MySQL is one of the world's most popular open source databases. A key strength of the MySQL database is its excellent performance and scalability, making it well suited to serve as a back end for web sites, data warehousing, and other data-intensive applications in the enterprise environment.

To maximize the performance of MySQL on the Solaris Operating System, database server configuration and tuning are important, as well as the optimization of the Solaris OS for MySQL. However, no universal MySQL server tuning parameters apply to all workloads on all platforms; the appropriate parameters will depend on your particular workload, hardware and OS platform, and MySQL usage. This paper is intended to help you define these parameters and tune them in your environment.

MySQL includes several storage engines, including MyISAM, InnoDB, HEAP, and Berkeley DB (BDB). InnoDB and BDB storage support Atomic, Consistent, Isolation, and Durable (ACID) transactions with commit, rollback, and crash recovery capabilities, and only InnoDB storage supports row-level locks with queries running as non-locking consistent reads by default.

The InnoDB storage engine supports all four isolation levels: read uncommitted, read committed, repeatable read, and serializable. InnoDB also has the feature known as referential integrity with foreign key constraints support, and it supports fast record lookups for queries using a primary key. Because of these and other powerful functions and features, InnoDB is often used in large, heavy-load production systems. This paper covers the different ways to improve the use of CPU, memory, and disk drive resources for the Solaris 10 OS. Topics include using optimized libraries, compiling 64-bit MySQL with Sun Studio 11 software, tuning the Solaris UFS file system, and MySQL server configuration and tuning for the InnoDB storage engine on the Solaris platform.

InnoDB User Threads

MySQL is a single-process, multithreaded application. One master thread has the highest priority among all the MySQL threads to control the server. The main thread is idle most of the time and “wakes up” every 300 milliseconds (msec) to check whether an action is required, such as flushing dirty blocks in the buffer pool.

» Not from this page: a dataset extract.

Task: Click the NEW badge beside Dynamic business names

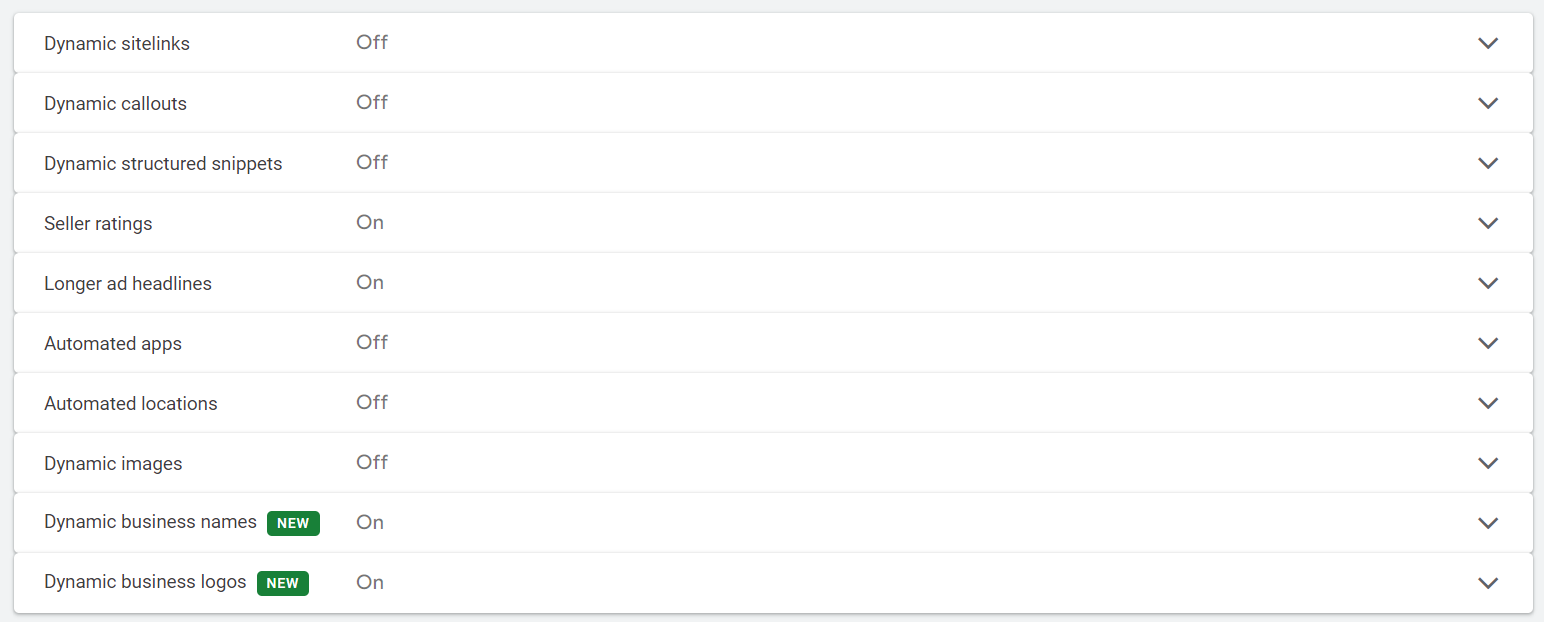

In addition to the main threads, a dedicated set of user threads run at normal priority in the thread pools to handle simultaneous client requests. For each client request, one single thread is created to process the client request and send back the result to each client once the result is ready. And there is one single user thread that waits for input from the console and a group of utility threads running at lower priority to handle some background tasks.

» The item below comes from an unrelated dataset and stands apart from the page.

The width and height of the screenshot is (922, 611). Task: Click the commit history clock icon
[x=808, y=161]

Right now, MySQL cannot scale well with the number of the user threads handling client requests. Performance scales up efficiently with each additional user thread until it reaches the peak performance point. After that, increasing the number of user connections will decrease MySQL performance because of thread concurrency contention. For applications where the number of user connections is tunable, you need to determine -- for different workloads -- the optimum number of user connections for peak performance.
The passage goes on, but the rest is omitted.